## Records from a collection
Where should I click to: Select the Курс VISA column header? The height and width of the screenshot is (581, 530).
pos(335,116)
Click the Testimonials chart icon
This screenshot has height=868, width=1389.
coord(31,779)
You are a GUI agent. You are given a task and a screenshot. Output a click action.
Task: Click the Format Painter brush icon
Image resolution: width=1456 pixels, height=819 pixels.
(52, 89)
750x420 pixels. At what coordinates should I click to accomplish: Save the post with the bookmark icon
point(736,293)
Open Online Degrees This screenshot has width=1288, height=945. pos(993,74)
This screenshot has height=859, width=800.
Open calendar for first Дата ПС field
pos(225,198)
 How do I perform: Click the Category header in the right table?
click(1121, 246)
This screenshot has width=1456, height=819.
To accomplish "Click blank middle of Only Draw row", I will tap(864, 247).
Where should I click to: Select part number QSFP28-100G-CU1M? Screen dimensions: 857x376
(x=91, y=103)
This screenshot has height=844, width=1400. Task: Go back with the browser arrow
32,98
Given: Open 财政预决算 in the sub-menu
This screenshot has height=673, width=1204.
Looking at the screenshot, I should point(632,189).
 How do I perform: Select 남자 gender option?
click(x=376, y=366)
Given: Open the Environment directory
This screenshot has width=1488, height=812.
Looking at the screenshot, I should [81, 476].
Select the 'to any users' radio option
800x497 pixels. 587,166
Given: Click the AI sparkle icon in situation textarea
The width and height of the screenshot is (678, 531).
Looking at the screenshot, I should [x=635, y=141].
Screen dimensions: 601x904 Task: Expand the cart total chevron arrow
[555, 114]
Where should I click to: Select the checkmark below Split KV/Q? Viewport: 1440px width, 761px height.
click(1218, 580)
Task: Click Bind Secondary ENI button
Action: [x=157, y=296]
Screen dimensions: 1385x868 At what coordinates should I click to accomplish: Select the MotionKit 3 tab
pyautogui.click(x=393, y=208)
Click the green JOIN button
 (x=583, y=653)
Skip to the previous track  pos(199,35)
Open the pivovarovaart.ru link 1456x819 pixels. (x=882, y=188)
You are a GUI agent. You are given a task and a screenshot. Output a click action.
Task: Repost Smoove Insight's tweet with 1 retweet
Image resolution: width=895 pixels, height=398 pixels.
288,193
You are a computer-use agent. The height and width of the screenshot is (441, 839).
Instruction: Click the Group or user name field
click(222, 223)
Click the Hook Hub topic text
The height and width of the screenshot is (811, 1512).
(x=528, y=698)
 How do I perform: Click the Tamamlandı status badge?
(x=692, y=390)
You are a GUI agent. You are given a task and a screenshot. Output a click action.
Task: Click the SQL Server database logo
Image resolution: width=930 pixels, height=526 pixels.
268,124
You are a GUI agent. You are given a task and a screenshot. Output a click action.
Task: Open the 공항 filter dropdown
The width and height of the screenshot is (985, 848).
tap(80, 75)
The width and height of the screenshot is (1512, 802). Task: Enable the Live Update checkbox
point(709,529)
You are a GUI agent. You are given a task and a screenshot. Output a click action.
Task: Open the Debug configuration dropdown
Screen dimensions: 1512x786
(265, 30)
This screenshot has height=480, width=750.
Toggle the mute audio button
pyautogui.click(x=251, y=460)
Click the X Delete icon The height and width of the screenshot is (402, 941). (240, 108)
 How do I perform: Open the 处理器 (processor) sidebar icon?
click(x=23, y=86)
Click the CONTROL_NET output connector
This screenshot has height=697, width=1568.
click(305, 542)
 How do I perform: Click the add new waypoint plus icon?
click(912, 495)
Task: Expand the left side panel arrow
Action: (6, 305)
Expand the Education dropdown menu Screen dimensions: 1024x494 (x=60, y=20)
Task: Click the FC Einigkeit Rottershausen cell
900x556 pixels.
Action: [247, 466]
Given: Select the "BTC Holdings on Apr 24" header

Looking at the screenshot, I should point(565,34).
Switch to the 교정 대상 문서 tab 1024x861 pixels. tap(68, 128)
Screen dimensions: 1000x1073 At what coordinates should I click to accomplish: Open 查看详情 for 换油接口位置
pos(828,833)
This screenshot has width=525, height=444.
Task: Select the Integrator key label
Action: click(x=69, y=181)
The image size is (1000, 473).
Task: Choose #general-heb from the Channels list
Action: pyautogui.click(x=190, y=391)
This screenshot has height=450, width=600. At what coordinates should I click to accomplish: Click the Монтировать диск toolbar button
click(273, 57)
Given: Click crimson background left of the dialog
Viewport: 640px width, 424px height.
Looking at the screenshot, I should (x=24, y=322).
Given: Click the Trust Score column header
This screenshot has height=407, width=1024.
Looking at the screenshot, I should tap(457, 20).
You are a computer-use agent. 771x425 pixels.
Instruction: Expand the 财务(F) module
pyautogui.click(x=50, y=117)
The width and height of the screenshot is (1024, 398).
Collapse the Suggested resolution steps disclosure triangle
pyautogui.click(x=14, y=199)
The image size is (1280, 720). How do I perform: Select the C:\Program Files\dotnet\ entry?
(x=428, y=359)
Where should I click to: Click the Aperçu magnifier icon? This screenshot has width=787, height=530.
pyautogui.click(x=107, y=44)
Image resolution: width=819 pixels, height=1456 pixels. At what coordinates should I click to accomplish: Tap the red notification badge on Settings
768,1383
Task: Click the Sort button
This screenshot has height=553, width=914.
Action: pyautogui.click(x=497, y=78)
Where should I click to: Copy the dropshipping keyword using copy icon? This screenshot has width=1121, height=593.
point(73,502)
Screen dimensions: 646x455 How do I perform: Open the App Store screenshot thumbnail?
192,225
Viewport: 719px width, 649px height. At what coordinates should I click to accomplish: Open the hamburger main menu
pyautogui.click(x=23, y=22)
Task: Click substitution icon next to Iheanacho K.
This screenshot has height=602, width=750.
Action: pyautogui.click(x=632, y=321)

## ACTIVITY
Give back the complete data exactly as supplied.

## ANSWER
Where should I click to: Select the Курс VISA column header? The height and width of the screenshot is (581, 530).
pos(335,116)
Click the Testimonials chart icon
This screenshot has height=868, width=1389.
coord(31,779)
You are a GUI agent. You are given a task and a screenshot. Output a click action.
Task: Click the Format Painter brush icon
Image resolution: width=1456 pixels, height=819 pixels.
(52, 89)
750x420 pixels. At what coordinates should I click to accomplish: Save the post with the bookmark icon
point(736,293)
Open Online Degrees This screenshot has width=1288, height=945. pos(993,74)
This screenshot has height=859, width=800.
Open calendar for first Дата ПС field
pos(225,198)
 How do I perform: Click the Category header in the right table?
click(1121, 246)
This screenshot has width=1456, height=819.
To accomplish "Click blank middle of Only Draw row", I will tap(864, 247).
Where should I click to: Select part number QSFP28-100G-CU1M? Screen dimensions: 857x376
(x=91, y=103)
This screenshot has height=844, width=1400. Task: Go back with the browser arrow
32,98
Given: Open 财政预决算 in the sub-menu
This screenshot has height=673, width=1204.
Looking at the screenshot, I should point(632,189).
 How do I perform: Select 남자 gender option?
click(x=376, y=366)
Given: Open the Environment directory
This screenshot has width=1488, height=812.
Looking at the screenshot, I should [81, 476].
Select the 'to any users' radio option
800x497 pixels. 587,166
Given: Click the AI sparkle icon in situation textarea
The width and height of the screenshot is (678, 531).
Looking at the screenshot, I should [x=635, y=141].
Screen dimensions: 601x904 Task: Expand the cart total chevron arrow
[555, 114]
Where should I click to: Select the checkmark below Split KV/Q? Viewport: 1440px width, 761px height.
click(1218, 580)
Task: Click Bind Secondary ENI button
Action: [x=157, y=296]
Screen dimensions: 1385x868 At what coordinates should I click to accomplish: Select the MotionKit 3 tab
pyautogui.click(x=393, y=208)
Click the green JOIN button
 (x=583, y=653)
Skip to the previous track  pos(199,35)
Open the pivovarovaart.ru link 1456x819 pixels. (x=882, y=188)
You are a GUI agent. You are given a task and a screenshot. Output a click action.
Task: Repost Smoove Insight's tweet with 1 retweet
Image resolution: width=895 pixels, height=398 pixels.
288,193
You are a computer-use agent. The height and width of the screenshot is (441, 839).
Instruction: Click the Group or user name field
click(222, 223)
Click the Hook Hub topic text
The height and width of the screenshot is (811, 1512).
(x=528, y=698)
 How do I perform: Click the Tamamlandı status badge?
(x=692, y=390)
You are a GUI agent. You are given a task and a screenshot. Output a click action.
Task: Click the SQL Server database logo
Image resolution: width=930 pixels, height=526 pixels.
268,124
You are a GUI agent. You are given a task and a screenshot. Output a click action.
Task: Open the 공항 filter dropdown
The width and height of the screenshot is (985, 848).
tap(80, 75)
The width and height of the screenshot is (1512, 802). Task: Enable the Live Update checkbox
point(709,529)
You are a GUI agent. You are given a task and a screenshot. Output a click action.
Task: Open the Debug configuration dropdown
Screen dimensions: 1512x786
(265, 30)
This screenshot has height=480, width=750.
Toggle the mute audio button
pyautogui.click(x=251, y=460)
Click the X Delete icon The height and width of the screenshot is (402, 941). (240, 108)
 How do I perform: Open the 处理器 (processor) sidebar icon?
click(x=23, y=86)
Click the CONTROL_NET output connector
This screenshot has height=697, width=1568.
click(305, 542)
 How do I perform: Click the add new waypoint plus icon?
click(912, 495)
Task: Expand the left side panel arrow
Action: (6, 305)
Expand the Education dropdown menu Screen dimensions: 1024x494 (x=60, y=20)
Task: Click the FC Einigkeit Rottershausen cell
900x556 pixels.
Action: [247, 466]
Given: Select the "BTC Holdings on Apr 24" header

Looking at the screenshot, I should point(565,34).
Switch to the 교정 대상 문서 tab 1024x861 pixels. tap(68, 128)
Screen dimensions: 1000x1073 At what coordinates should I click to accomplish: Open 查看详情 for 换油接口位置
pos(828,833)
This screenshot has width=525, height=444.
Task: Select the Integrator key label
Action: click(x=69, y=181)
The image size is (1000, 473).
Task: Choose #general-heb from the Channels list
Action: pyautogui.click(x=190, y=391)
This screenshot has height=450, width=600. At what coordinates should I click to accomplish: Click the Монтировать диск toolbar button
click(273, 57)
Given: Click crimson background left of the dialog
Viewport: 640px width, 424px height.
Looking at the screenshot, I should (x=24, y=322).
Given: Click the Trust Score column header
This screenshot has height=407, width=1024.
Looking at the screenshot, I should tap(457, 20).
You are a computer-use agent. 771x425 pixels.
Instruction: Expand the 财务(F) module
pyautogui.click(x=50, y=117)
The width and height of the screenshot is (1024, 398).
Collapse the Suggested resolution steps disclosure triangle
pyautogui.click(x=14, y=199)
The image size is (1280, 720). How do I perform: Select the C:\Program Files\dotnet\ entry?
(x=428, y=359)
Where should I click to: Click the Aperçu magnifier icon? This screenshot has width=787, height=530.
pyautogui.click(x=107, y=44)
Image resolution: width=819 pixels, height=1456 pixels. At what coordinates should I click to accomplish: Tap the red notification badge on Settings
768,1383
Task: Click the Sort button
This screenshot has height=553, width=914.
Action: pyautogui.click(x=497, y=78)
Where should I click to: Copy the dropshipping keyword using copy icon? This screenshot has width=1121, height=593.
point(73,502)
Screen dimensions: 646x455 How do I perform: Open the App Store screenshot thumbnail?
192,225
Viewport: 719px width, 649px height. At what coordinates should I click to accomplish: Open the hamburger main menu
pyautogui.click(x=23, y=22)
Task: Click substitution icon next to Iheanacho K.
This screenshot has height=602, width=750.
Action: pyautogui.click(x=632, y=321)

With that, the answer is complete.